▽

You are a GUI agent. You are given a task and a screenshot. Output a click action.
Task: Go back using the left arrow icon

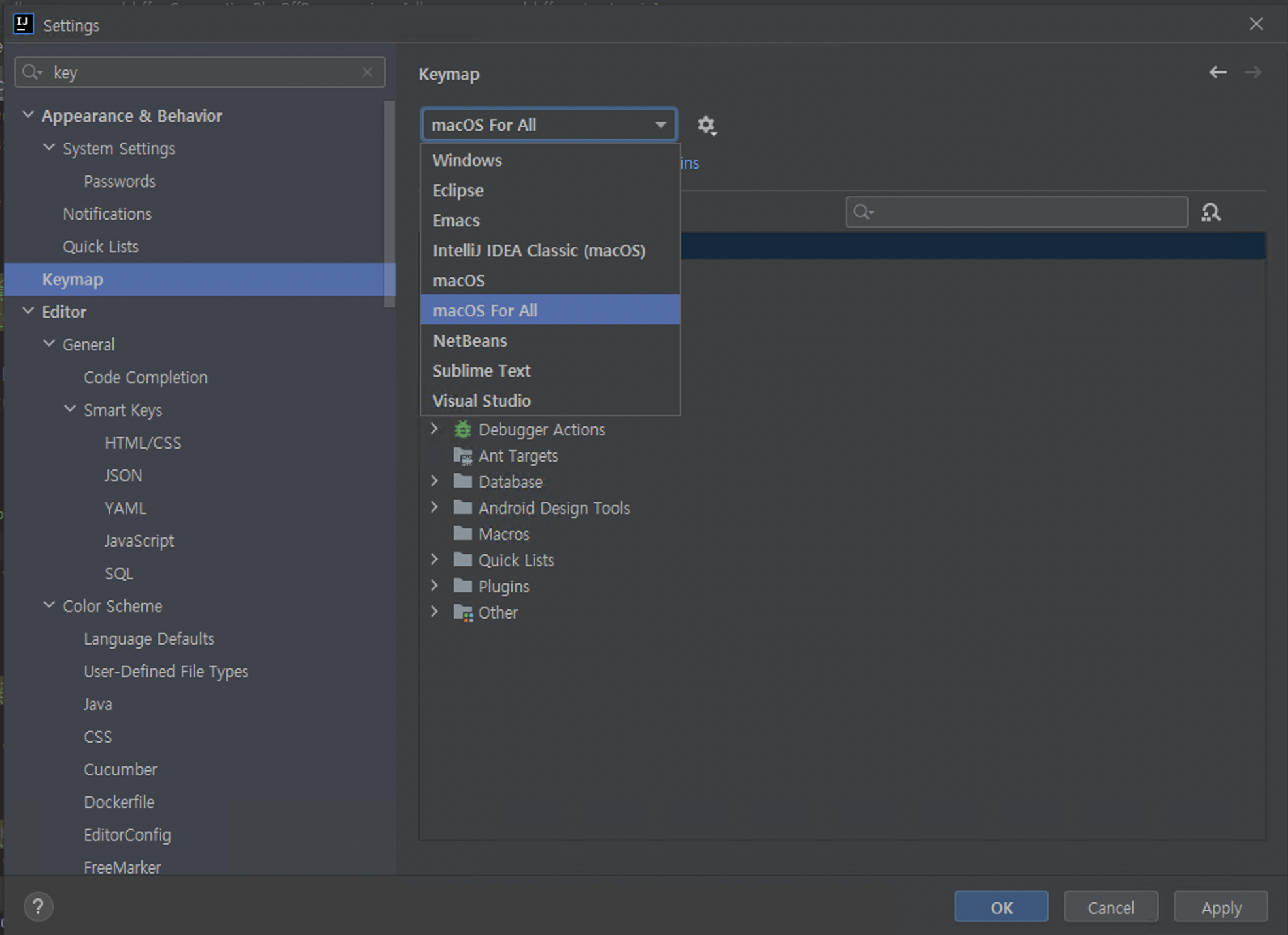pos(1217,72)
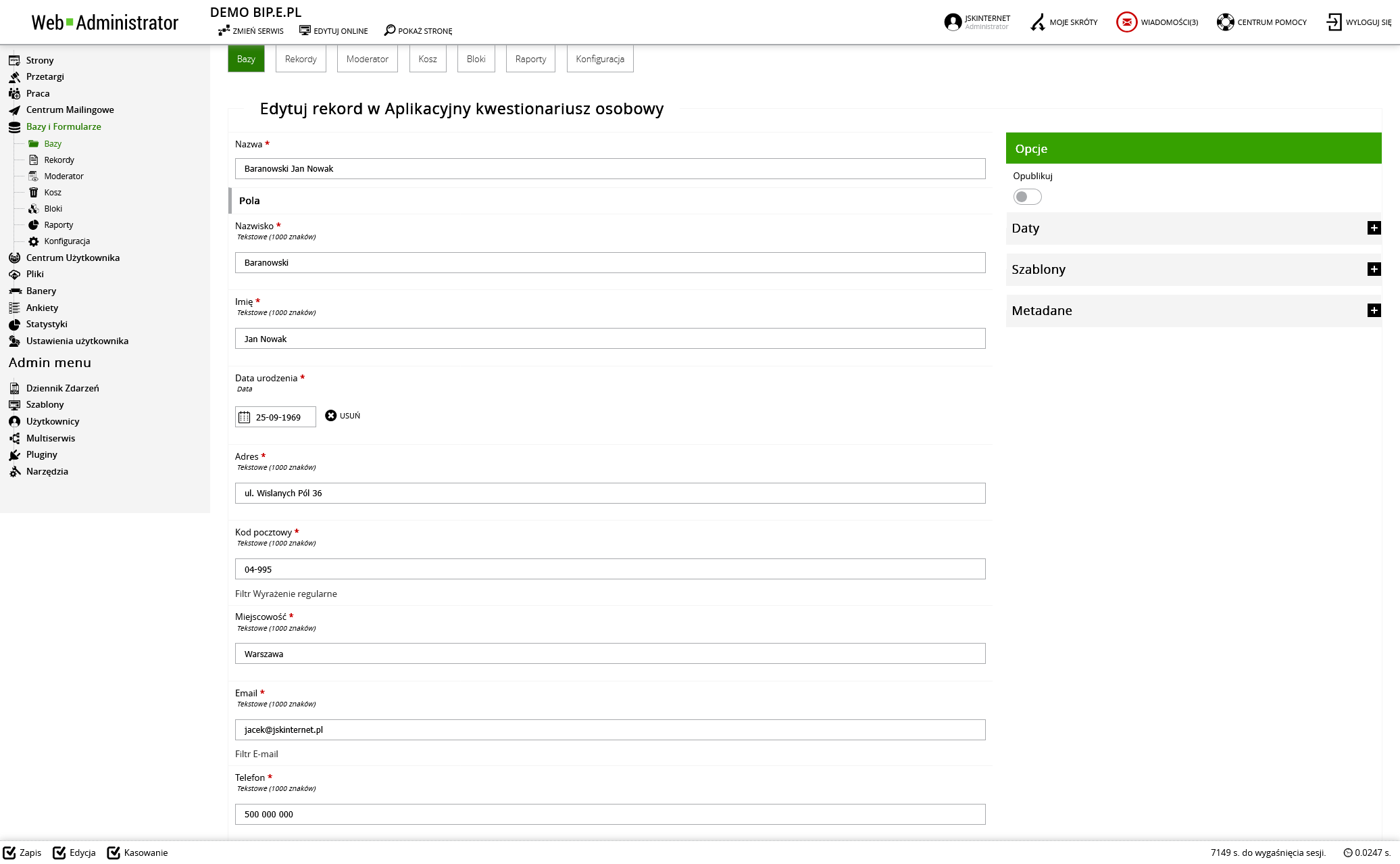Image resolution: width=1400 pixels, height=864 pixels.
Task: Switch to the Rekordy tab
Action: click(x=301, y=59)
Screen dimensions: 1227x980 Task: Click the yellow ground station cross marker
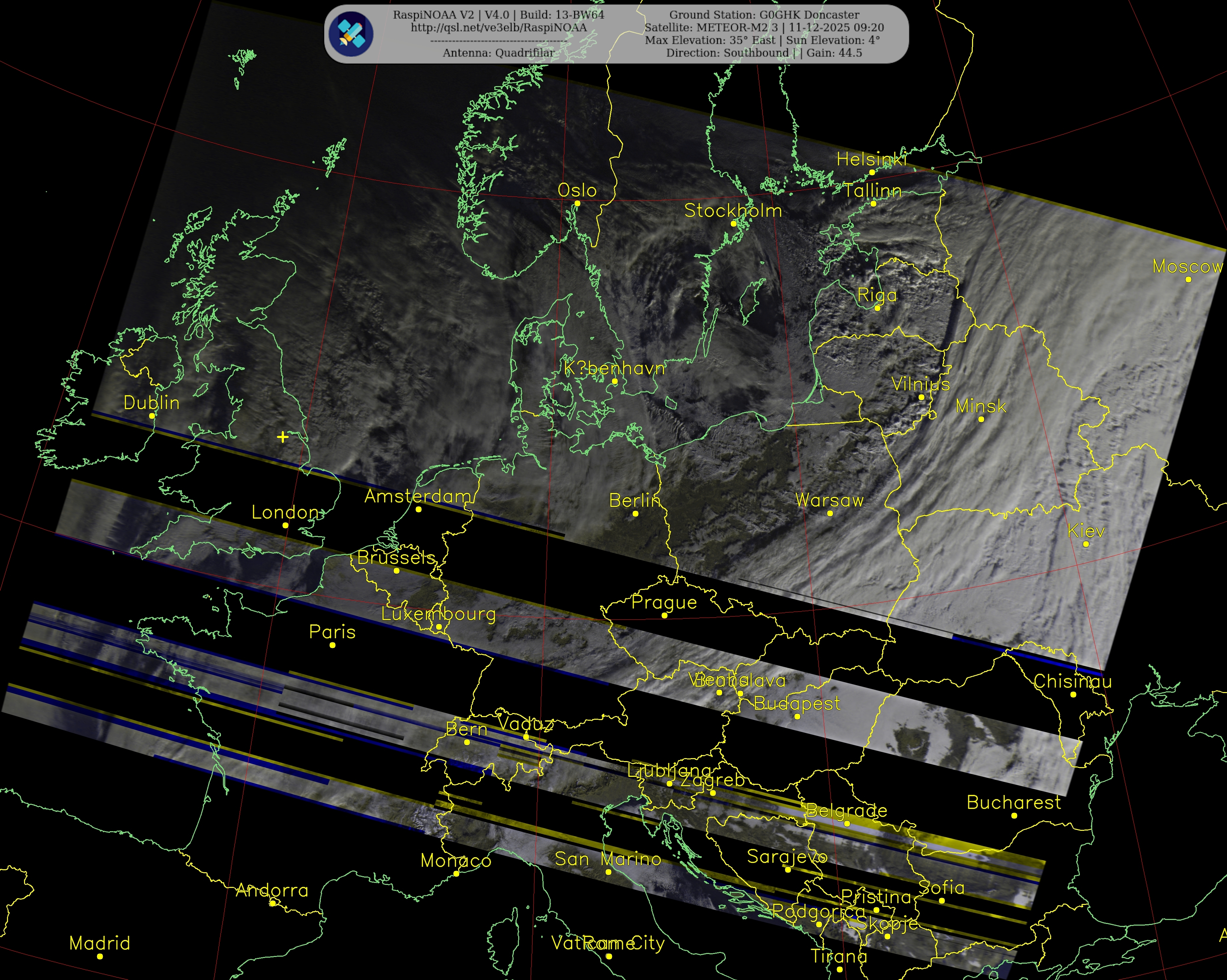tap(283, 437)
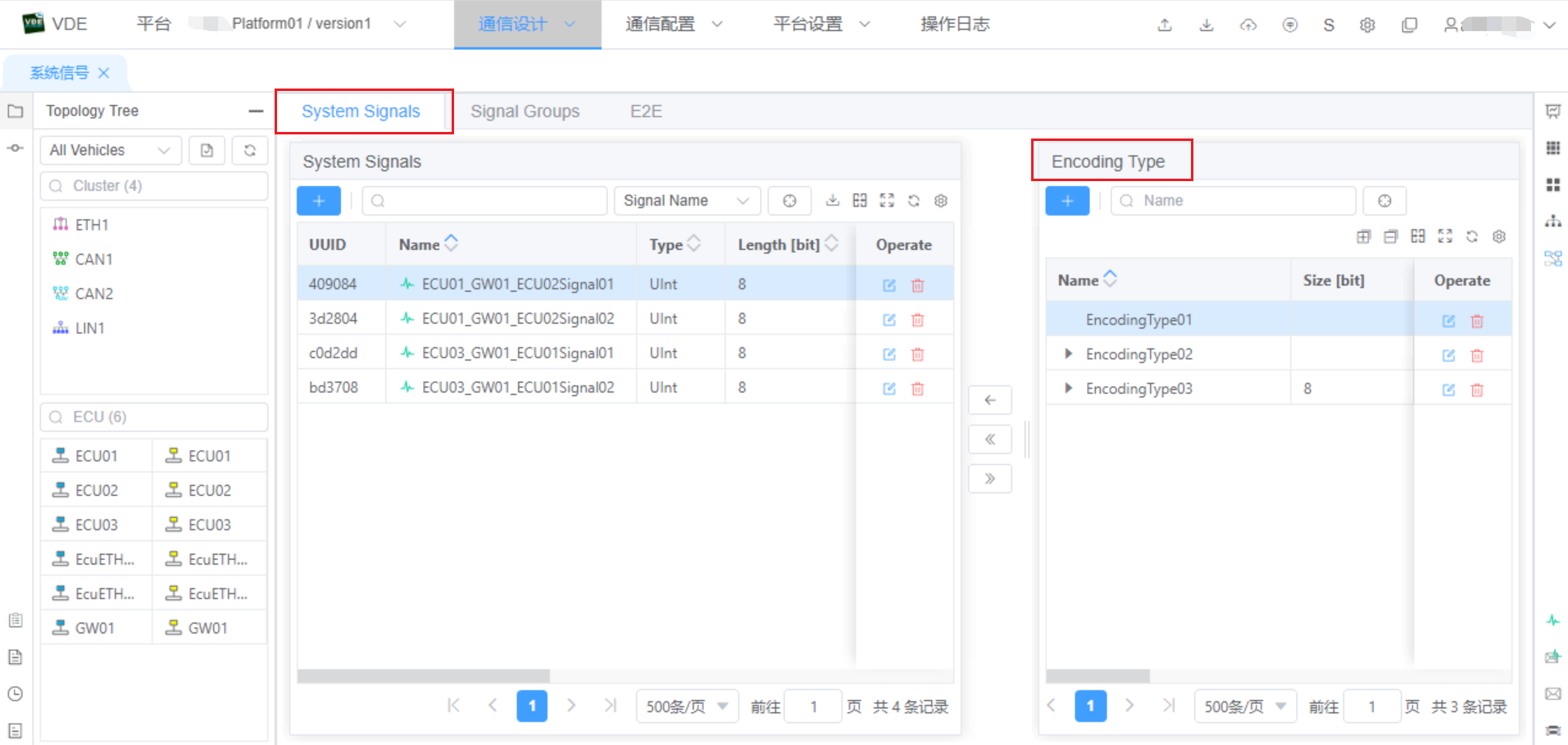Switch to the Signal Groups tab
Screen dimensions: 1568x745
[525, 111]
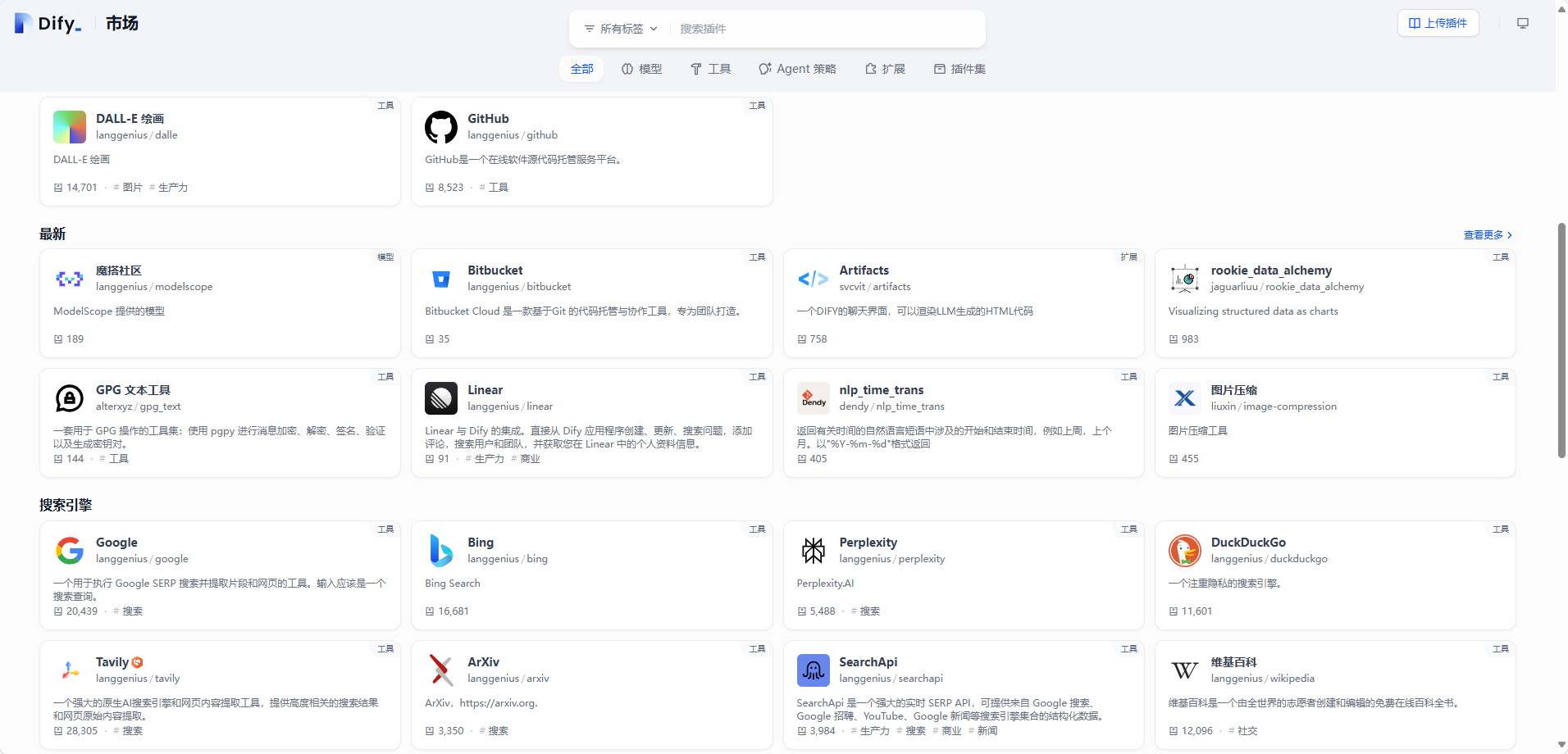Click the Linear plugin icon
1568x754 pixels.
coord(441,398)
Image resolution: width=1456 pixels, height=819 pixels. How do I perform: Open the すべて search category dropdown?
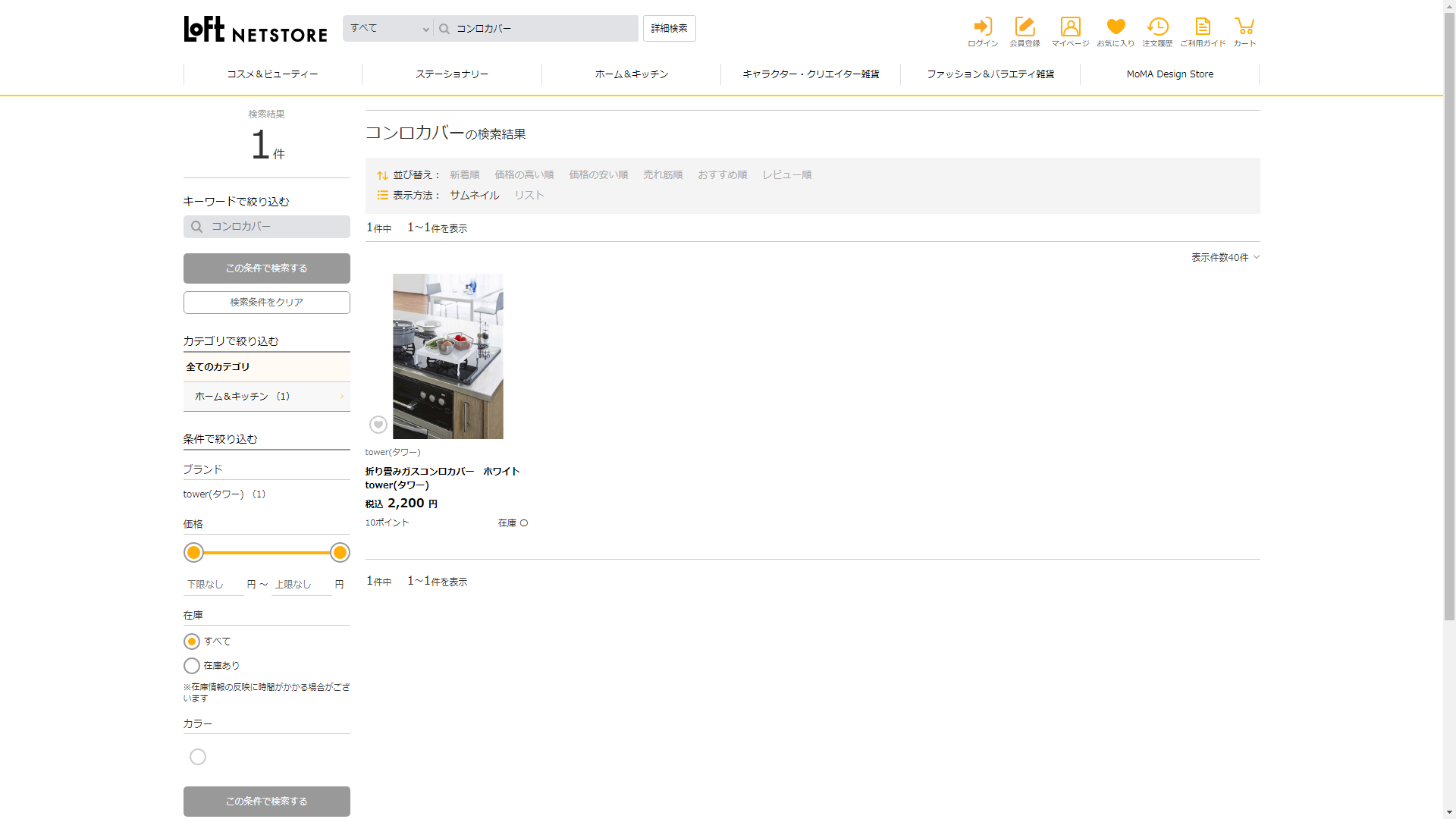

△

Task brief: Every word of the material above should be copied exactly; no pictures.

Response to the exercise:
You are a GUI agent. You are given a task and a screenshot. Output a click action.
Task: Go back using the left arrow icon

pos(1217,72)
Image resolution: width=1400 pixels, height=864 pixels.
Task: Switch to the Rekordy tab
Action: click(x=301, y=59)
Screen dimensions: 1227x980 Task: Click the yellow ground station cross marker
tap(283, 437)
Switch to the Signal Groups tab
Screen dimensions: 1568x745
[525, 111]
Click the Linear plugin icon
1568x754 pixels.
coord(441,398)
Image resolution: width=1456 pixels, height=819 pixels. How do I perform: Open the すべて search category dropdown?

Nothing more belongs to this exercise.